→ **INSTRUCTIONS FOR THE TASK**: All records are to be restated exactly, each line as it reads.

→ **WORKING DATA**:
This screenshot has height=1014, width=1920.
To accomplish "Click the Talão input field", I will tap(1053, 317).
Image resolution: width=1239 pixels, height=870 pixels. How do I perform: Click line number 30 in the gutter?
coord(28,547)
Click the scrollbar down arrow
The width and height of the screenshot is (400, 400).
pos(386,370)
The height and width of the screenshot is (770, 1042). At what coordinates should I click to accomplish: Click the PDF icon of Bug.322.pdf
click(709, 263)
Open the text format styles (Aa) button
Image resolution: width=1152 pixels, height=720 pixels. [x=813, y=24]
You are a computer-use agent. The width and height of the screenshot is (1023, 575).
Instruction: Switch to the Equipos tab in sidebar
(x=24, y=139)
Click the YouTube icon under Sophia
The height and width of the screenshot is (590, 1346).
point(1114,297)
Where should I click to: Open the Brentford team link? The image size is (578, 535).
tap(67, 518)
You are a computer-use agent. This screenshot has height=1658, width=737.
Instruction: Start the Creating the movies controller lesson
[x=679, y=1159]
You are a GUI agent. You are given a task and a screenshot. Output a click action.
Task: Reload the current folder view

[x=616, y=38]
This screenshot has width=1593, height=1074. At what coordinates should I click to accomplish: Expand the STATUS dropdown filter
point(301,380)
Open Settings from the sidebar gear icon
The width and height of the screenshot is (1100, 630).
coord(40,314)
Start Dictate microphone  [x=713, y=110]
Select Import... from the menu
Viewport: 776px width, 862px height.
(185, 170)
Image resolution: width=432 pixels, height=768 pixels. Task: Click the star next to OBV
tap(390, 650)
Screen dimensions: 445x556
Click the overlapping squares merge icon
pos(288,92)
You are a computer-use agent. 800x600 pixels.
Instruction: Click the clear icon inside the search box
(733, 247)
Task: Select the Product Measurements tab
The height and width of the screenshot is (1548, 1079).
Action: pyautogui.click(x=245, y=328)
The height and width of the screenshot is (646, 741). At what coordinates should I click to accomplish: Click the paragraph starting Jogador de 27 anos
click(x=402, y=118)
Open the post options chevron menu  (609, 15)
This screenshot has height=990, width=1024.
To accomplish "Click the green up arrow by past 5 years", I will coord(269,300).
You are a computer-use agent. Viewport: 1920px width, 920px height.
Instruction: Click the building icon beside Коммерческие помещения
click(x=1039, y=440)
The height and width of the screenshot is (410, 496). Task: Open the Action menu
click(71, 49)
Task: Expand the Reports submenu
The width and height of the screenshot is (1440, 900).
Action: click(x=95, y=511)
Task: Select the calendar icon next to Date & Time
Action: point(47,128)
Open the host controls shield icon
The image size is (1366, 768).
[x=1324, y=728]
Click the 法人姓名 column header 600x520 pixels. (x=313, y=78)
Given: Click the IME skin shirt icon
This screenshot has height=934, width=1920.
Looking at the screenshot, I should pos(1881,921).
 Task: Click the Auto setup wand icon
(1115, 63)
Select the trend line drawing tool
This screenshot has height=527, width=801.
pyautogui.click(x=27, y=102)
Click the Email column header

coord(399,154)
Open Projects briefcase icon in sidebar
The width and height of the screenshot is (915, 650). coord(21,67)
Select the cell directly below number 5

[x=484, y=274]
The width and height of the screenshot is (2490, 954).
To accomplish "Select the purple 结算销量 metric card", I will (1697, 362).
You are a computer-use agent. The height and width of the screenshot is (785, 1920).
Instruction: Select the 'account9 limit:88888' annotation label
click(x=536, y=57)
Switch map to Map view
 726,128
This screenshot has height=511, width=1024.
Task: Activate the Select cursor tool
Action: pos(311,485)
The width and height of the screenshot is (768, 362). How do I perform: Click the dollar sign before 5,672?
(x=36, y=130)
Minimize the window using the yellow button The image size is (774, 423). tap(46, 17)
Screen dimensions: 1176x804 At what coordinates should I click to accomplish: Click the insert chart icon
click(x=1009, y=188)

→ **EXPECTED OUTPUT**:
This screenshot has height=1014, width=1920.
To accomplish "Click the Talão input field", I will tap(1053, 317).
Image resolution: width=1239 pixels, height=870 pixels. How do I perform: Click line number 30 in the gutter?
coord(28,547)
Click the scrollbar down arrow
The width and height of the screenshot is (400, 400).
pos(386,370)
The height and width of the screenshot is (770, 1042). At what coordinates should I click to accomplish: Click the PDF icon of Bug.322.pdf
click(709, 263)
Open the text format styles (Aa) button
Image resolution: width=1152 pixels, height=720 pixels. [x=813, y=24]
You are a computer-use agent. The width and height of the screenshot is (1023, 575).
Instruction: Switch to the Equipos tab in sidebar
(x=24, y=139)
Click the YouTube icon under Sophia
The height and width of the screenshot is (590, 1346).
point(1114,297)
Where should I click to: Open the Brentford team link? The image size is (578, 535).
tap(67, 518)
You are a computer-use agent. This screenshot has height=1658, width=737.
Instruction: Start the Creating the movies controller lesson
[x=679, y=1159]
You are a GUI agent. You are given a task and a screenshot. Output a click action.
Task: Reload the current folder view

[x=616, y=38]
This screenshot has width=1593, height=1074. At what coordinates should I click to accomplish: Expand the STATUS dropdown filter
point(301,380)
Open Settings from the sidebar gear icon
The width and height of the screenshot is (1100, 630).
coord(40,314)
Start Dictate microphone  [x=713, y=110]
Select Import... from the menu
Viewport: 776px width, 862px height.
(185, 170)
Image resolution: width=432 pixels, height=768 pixels. Task: Click the star next to OBV
tap(390, 650)
Screen dimensions: 445x556
Click the overlapping squares merge icon
pos(288,92)
You are a computer-use agent. 800x600 pixels.
Instruction: Click the clear icon inside the search box
(733, 247)
Task: Select the Product Measurements tab
The height and width of the screenshot is (1548, 1079).
Action: pyautogui.click(x=245, y=328)
The height and width of the screenshot is (646, 741). At what coordinates should I click to accomplish: Click the paragraph starting Jogador de 27 anos
click(x=402, y=118)
Open the post options chevron menu  (609, 15)
This screenshot has height=990, width=1024.
To accomplish "Click the green up arrow by past 5 years", I will coord(269,300).
You are a computer-use agent. Viewport: 1920px width, 920px height.
Instruction: Click the building icon beside Коммерческие помещения
click(x=1039, y=440)
The height and width of the screenshot is (410, 496). Task: Open the Action menu
click(71, 49)
Task: Expand the Reports submenu
The width and height of the screenshot is (1440, 900).
Action: click(x=95, y=511)
Task: Select the calendar icon next to Date & Time
Action: point(47,128)
Open the host controls shield icon
The image size is (1366, 768).
[x=1324, y=728]
Click the 法人姓名 column header 600x520 pixels. (x=313, y=78)
Given: Click the IME skin shirt icon
This screenshot has height=934, width=1920.
Looking at the screenshot, I should pos(1881,921).
 Task: Click the Auto setup wand icon
(1115, 63)
Select the trend line drawing tool
This screenshot has height=527, width=801.
pyautogui.click(x=27, y=102)
Click the Email column header

coord(399,154)
Open Projects briefcase icon in sidebar
The width and height of the screenshot is (915, 650). coord(21,67)
Select the cell directly below number 5

[x=484, y=274]
The width and height of the screenshot is (2490, 954).
To accomplish "Select the purple 结算销量 metric card", I will (1697, 362).
You are a computer-use agent. The height and width of the screenshot is (785, 1920).
Instruction: Select the 'account9 limit:88888' annotation label
click(x=536, y=57)
Switch map to Map view
 726,128
This screenshot has height=511, width=1024.
Task: Activate the Select cursor tool
Action: pos(311,485)
The width and height of the screenshot is (768, 362). How do I perform: Click the dollar sign before 5,672?
(x=36, y=130)
Minimize the window using the yellow button The image size is (774, 423). tap(46, 17)
Screen dimensions: 1176x804 At what coordinates should I click to accomplish: Click the insert chart icon
click(x=1009, y=188)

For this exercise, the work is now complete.